(Task to carry out) Below are entries; output exactly the lines from the one with "کالاهای جدید (1230, 2045)" to the one with "Bridgette Battle (258, 1282)", both included, and nothing else.

(Collection entries)
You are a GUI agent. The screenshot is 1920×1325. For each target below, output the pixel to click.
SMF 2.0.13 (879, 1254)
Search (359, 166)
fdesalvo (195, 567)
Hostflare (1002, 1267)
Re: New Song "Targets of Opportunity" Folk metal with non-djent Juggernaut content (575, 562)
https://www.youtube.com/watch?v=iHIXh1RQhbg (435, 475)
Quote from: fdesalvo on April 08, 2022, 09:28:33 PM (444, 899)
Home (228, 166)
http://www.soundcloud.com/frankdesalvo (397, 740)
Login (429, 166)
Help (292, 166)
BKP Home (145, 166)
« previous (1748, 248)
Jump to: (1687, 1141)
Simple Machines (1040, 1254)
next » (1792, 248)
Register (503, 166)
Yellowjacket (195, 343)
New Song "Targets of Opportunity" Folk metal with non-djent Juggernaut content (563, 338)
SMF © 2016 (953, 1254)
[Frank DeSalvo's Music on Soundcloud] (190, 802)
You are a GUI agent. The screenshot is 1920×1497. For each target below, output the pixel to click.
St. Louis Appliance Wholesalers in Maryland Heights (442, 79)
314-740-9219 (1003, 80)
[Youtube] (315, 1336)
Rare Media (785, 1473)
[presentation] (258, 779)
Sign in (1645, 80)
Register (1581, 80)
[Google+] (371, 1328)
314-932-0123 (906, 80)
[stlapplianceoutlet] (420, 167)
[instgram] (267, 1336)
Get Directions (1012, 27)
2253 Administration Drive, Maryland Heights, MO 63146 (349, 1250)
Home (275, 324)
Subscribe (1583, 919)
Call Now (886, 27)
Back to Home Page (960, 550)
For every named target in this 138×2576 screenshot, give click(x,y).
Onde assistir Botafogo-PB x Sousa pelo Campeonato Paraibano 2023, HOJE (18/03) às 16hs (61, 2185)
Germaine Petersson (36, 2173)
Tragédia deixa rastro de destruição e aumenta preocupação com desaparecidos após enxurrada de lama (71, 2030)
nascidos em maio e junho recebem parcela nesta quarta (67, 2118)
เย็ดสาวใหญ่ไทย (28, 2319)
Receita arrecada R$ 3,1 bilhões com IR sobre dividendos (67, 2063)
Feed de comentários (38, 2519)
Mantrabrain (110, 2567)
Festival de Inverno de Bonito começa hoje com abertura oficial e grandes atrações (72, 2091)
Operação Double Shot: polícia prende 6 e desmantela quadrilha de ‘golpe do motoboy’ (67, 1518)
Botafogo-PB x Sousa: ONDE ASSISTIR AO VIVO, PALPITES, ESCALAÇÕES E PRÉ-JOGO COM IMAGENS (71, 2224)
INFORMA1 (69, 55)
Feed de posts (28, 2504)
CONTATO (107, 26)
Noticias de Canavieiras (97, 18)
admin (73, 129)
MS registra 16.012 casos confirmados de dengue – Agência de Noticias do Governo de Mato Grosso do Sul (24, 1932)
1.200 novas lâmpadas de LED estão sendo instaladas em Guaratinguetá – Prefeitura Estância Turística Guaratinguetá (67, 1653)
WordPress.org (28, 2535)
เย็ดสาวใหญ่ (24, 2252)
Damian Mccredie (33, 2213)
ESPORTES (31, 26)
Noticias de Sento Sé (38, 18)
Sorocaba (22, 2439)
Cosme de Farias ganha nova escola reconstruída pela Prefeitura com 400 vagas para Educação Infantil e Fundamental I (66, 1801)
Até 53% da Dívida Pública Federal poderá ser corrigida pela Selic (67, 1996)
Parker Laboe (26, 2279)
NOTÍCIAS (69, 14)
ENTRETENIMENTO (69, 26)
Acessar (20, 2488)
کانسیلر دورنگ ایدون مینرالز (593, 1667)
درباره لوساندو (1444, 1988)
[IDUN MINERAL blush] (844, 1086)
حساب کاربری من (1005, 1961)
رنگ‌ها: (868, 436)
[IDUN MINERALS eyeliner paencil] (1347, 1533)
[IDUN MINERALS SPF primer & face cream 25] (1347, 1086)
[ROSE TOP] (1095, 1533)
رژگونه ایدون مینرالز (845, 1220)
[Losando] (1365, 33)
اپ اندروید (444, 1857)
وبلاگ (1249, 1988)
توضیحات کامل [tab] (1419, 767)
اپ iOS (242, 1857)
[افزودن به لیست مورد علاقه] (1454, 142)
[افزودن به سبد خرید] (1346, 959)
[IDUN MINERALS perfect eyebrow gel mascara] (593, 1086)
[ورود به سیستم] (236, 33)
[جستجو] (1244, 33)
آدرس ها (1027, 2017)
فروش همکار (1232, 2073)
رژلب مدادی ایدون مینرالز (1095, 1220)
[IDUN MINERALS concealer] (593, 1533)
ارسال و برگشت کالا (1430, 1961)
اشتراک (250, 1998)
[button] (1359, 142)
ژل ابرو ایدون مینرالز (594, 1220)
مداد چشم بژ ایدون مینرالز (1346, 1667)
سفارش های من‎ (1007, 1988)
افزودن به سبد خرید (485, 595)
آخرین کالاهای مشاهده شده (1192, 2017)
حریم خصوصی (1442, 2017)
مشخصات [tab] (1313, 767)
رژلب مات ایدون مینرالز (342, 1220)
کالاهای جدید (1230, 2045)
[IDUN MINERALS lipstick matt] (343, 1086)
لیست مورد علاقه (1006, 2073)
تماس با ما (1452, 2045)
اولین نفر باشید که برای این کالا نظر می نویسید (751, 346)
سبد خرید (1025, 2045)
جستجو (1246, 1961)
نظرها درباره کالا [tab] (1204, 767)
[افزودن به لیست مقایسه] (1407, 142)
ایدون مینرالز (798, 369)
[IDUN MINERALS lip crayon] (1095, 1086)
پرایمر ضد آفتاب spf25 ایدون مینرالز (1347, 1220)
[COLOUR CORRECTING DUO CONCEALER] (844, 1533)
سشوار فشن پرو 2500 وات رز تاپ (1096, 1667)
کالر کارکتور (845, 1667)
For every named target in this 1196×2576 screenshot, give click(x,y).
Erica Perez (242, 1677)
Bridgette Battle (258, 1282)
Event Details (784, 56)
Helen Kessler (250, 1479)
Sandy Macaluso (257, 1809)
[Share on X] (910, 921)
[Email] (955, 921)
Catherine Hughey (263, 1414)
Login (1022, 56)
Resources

(Output of the exercise)
کالاهای جدید (1230, 2045)
[IDUN MINERALS lipstick matt] (343, 1086)
لیست مورد علاقه (1006, 2073)
تماس با ما (1452, 2045)
اولین نفر باشید که برای این کالا نظر می نویسید (751, 346)
سبد خرید (1025, 2045)
جستجو (1246, 1961)
نظرها درباره کالا [tab] (1204, 767)
[افزودن به لیست مقایسه] (1407, 142)
ایدون مینرالز (798, 369)
[IDUN MINERALS lip crayon] (1095, 1086)
پرایمر ضد آفتاب spf25 ایدون مینرالز (1347, 1220)
[COLOUR CORRECTING DUO CONCEALER] (844, 1533)
سشوار فشن پرو 2500 وات رز تاپ (1096, 1667)
کالر کارکتور (845, 1667)
For every named target in this 1196×2576 screenshot, give click(x,y).
Erica Perez (242, 1677)
Bridgette Battle (258, 1282)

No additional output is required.